The bus Charlotte was traveling on had a mechanical malfunction and crashed into the side of a mountain. Twenty-seven people were injured, three critically. Charlotte was thrown through the windshield and was in the worst condition of any of the passengers.
There were significant logistical challenges to getting Celebrity’s care team to Dominica. The island’s airport is not lighted, so planes could only land during daylight hours. The U.S. Coast Guard stood by offshore to provide evacuation by sea, if necessary.
Within 68 hours, Celebrity had evacuated a comatose Charlotte to Miami’s Ryder Trauma Center, one of the nation’s leading trauma facilities. Meanwhile Celebrity’s care team saw to George Vaughan’s every need, bringing in family members from Texas for support.
“The care team in Miami served us like a cocoon,” said George Vaughan. “They protected us from the world.”
After 10 weeks on a respirator Charlotte still had not revived, and the family made the difficult decision to remove her from life support. She began to breathe on her own, and soon arrangements were made to take her home to Texas.

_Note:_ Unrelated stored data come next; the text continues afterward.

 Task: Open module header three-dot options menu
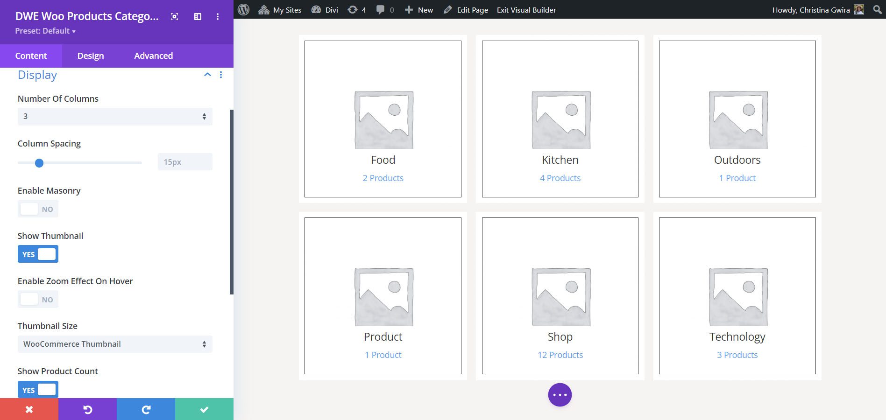click(x=218, y=17)
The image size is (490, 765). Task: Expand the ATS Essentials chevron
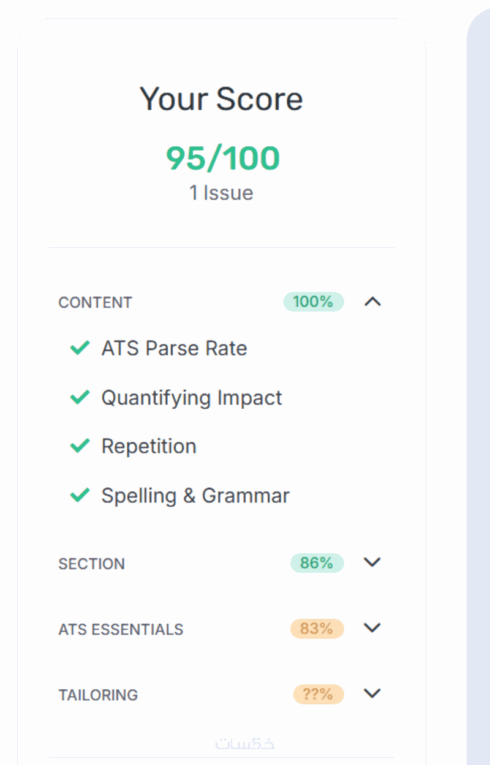click(372, 628)
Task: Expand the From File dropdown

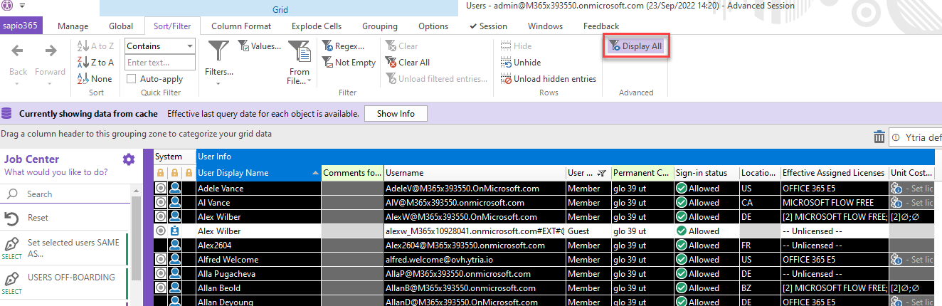Action: pyautogui.click(x=309, y=81)
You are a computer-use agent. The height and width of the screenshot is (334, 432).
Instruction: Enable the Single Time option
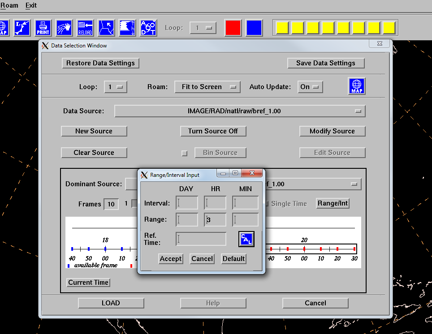click(x=267, y=204)
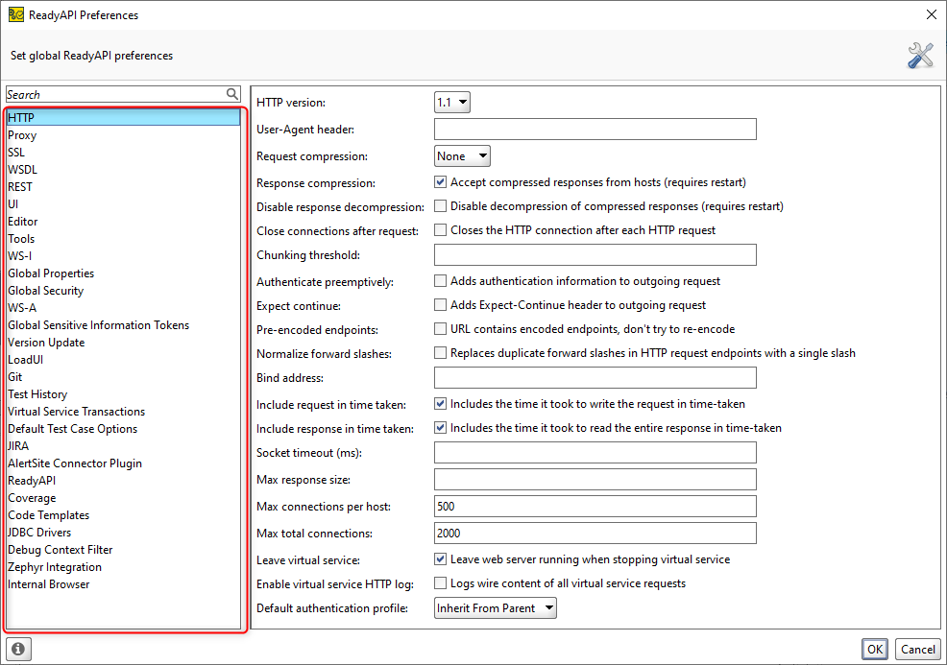The height and width of the screenshot is (665, 947).
Task: Click the User-Agent header input field
Action: (x=595, y=130)
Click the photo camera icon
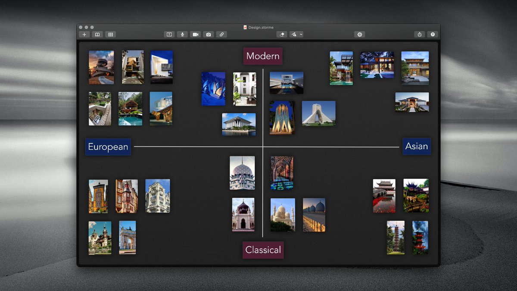This screenshot has width=517, height=291. [209, 34]
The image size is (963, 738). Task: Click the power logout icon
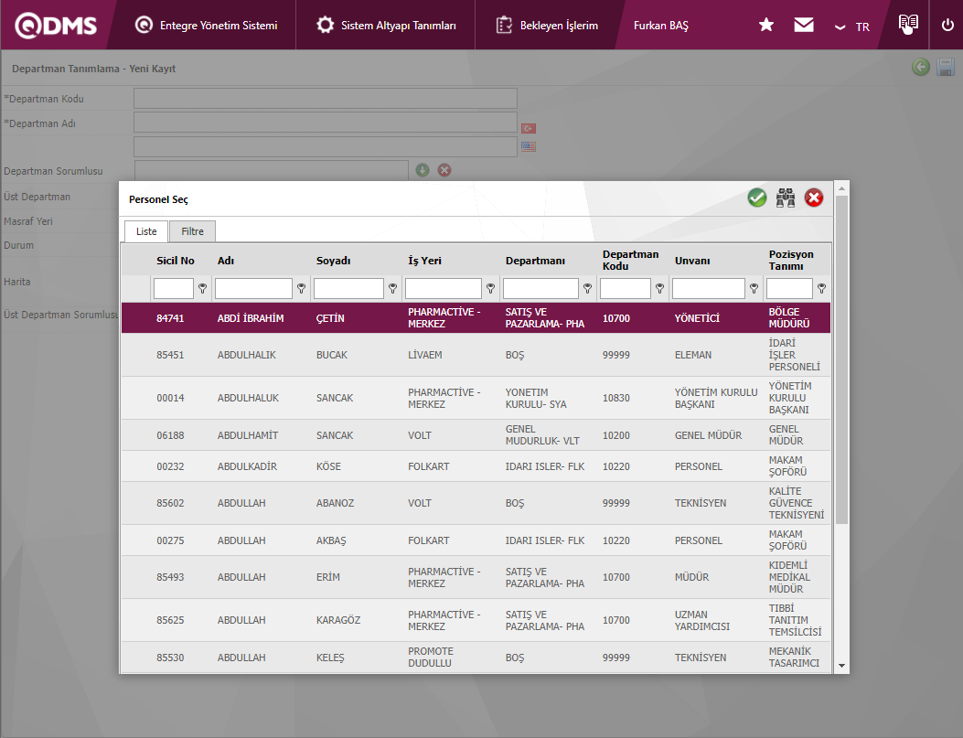947,25
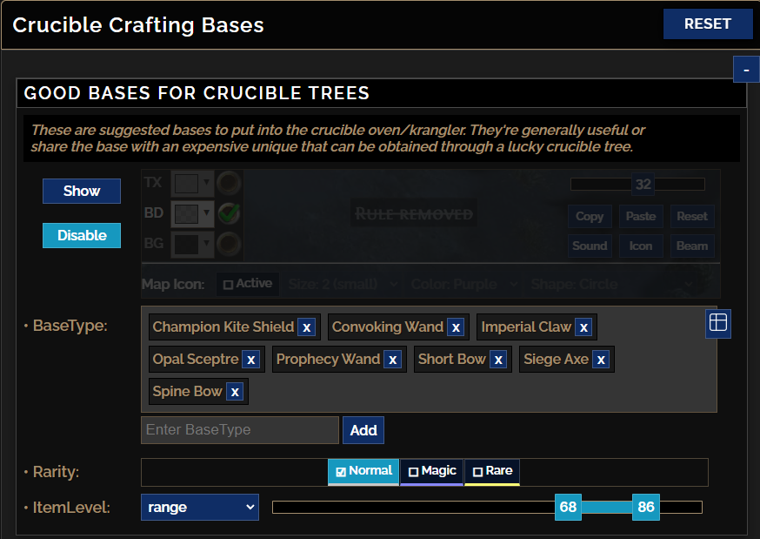Remove the Imperial Claw base
This screenshot has height=539, width=760.
tap(584, 327)
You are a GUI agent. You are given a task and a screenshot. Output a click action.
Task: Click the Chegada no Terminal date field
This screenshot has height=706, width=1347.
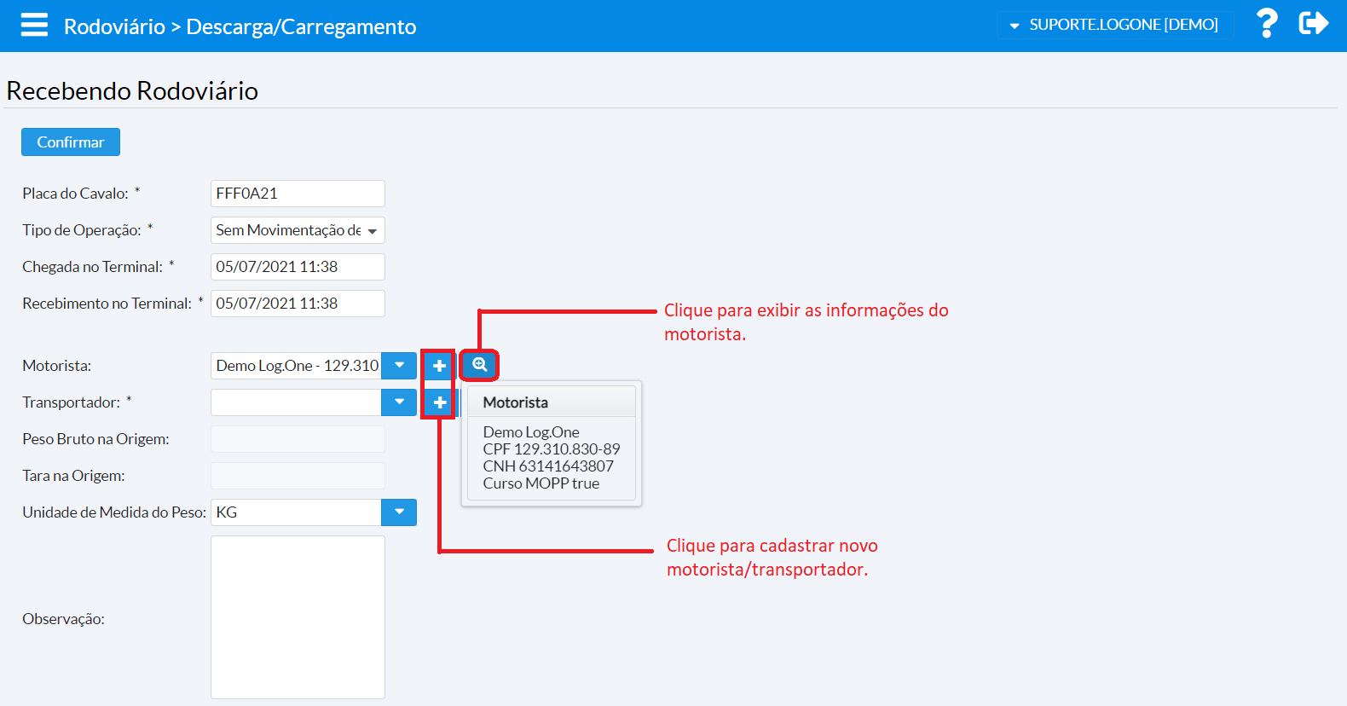coord(298,267)

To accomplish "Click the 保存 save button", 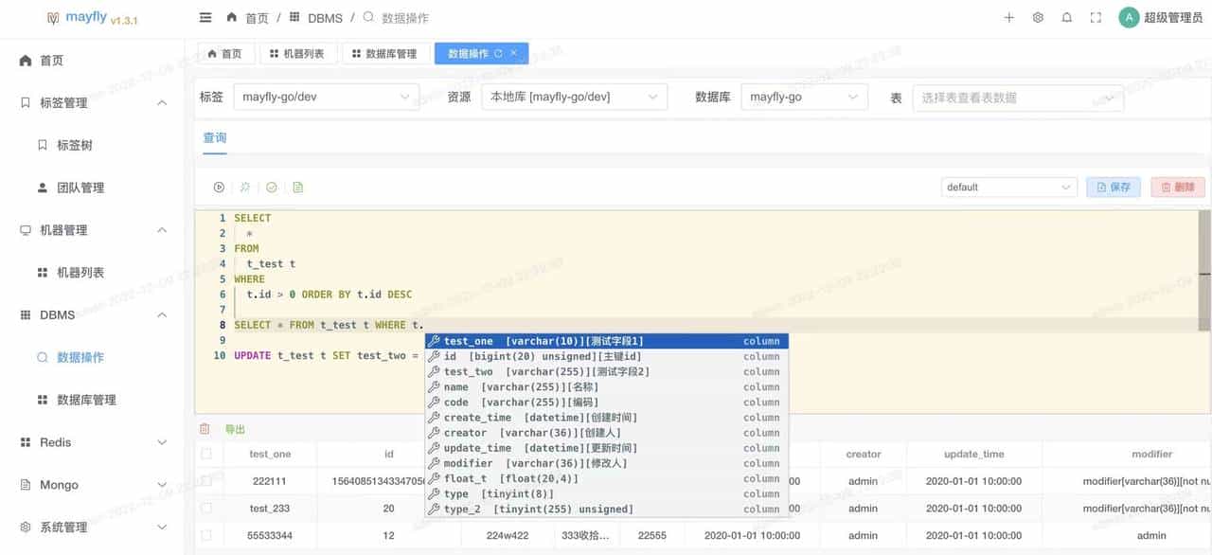I will click(x=1114, y=187).
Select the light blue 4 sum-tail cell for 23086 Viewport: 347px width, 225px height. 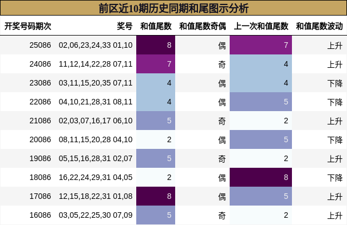(x=156, y=83)
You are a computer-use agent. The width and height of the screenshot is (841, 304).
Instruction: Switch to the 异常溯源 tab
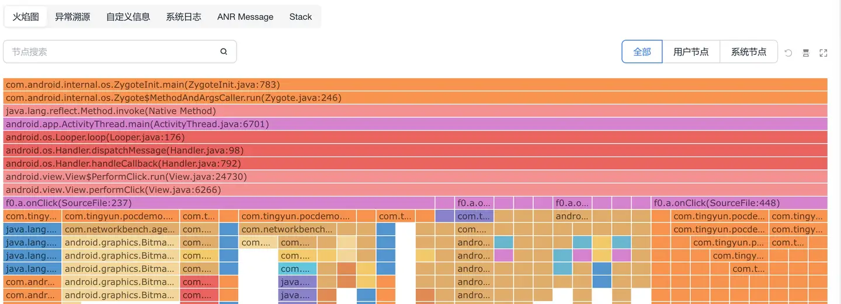[x=72, y=17]
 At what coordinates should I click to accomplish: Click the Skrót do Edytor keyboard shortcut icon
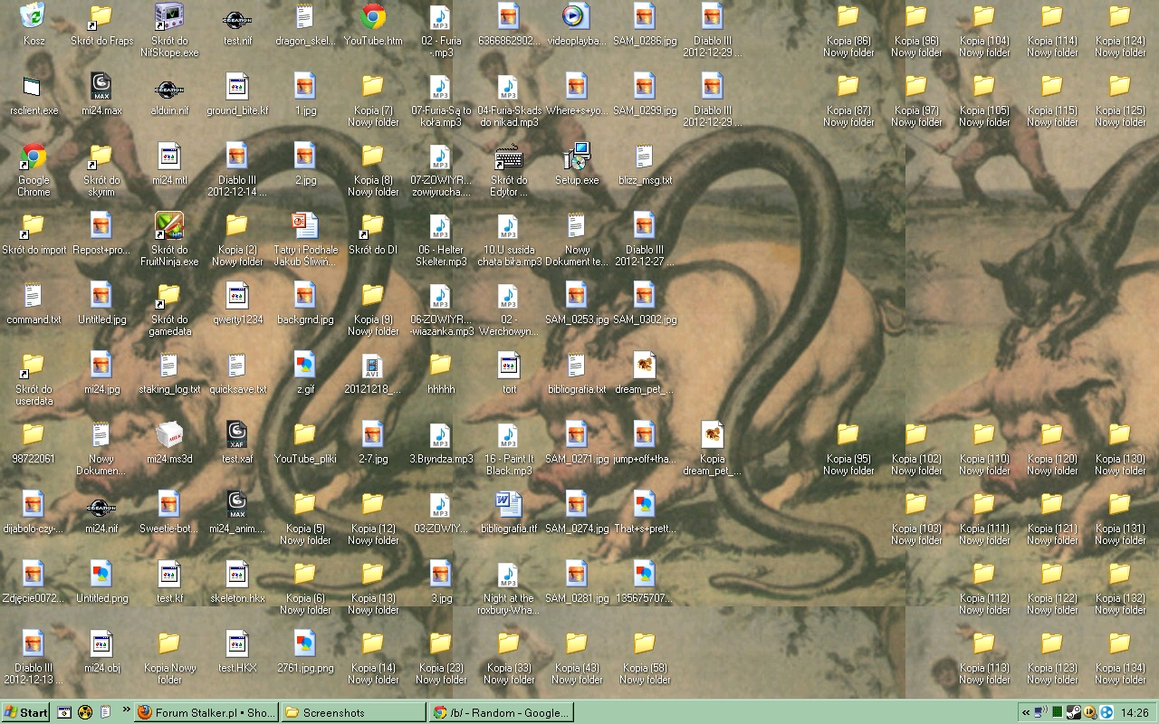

After an additional 4.5 months Charlotte left the hospital, but that was just the beginning of a new ordeal.
“She was like a 60-year-old baby,” said Vaughan. “She had to learn to speak, to walk, to write and everything else.”
The Vaughans developed a relationship with the Celebrity care team that continues 13 years later.
“I have never asked why, but we were blessed with the people who have been brought into our lives,” said Vaughan. “We can never thank them enough for what they have done.”
The session ended with a standing ovation for the survivors.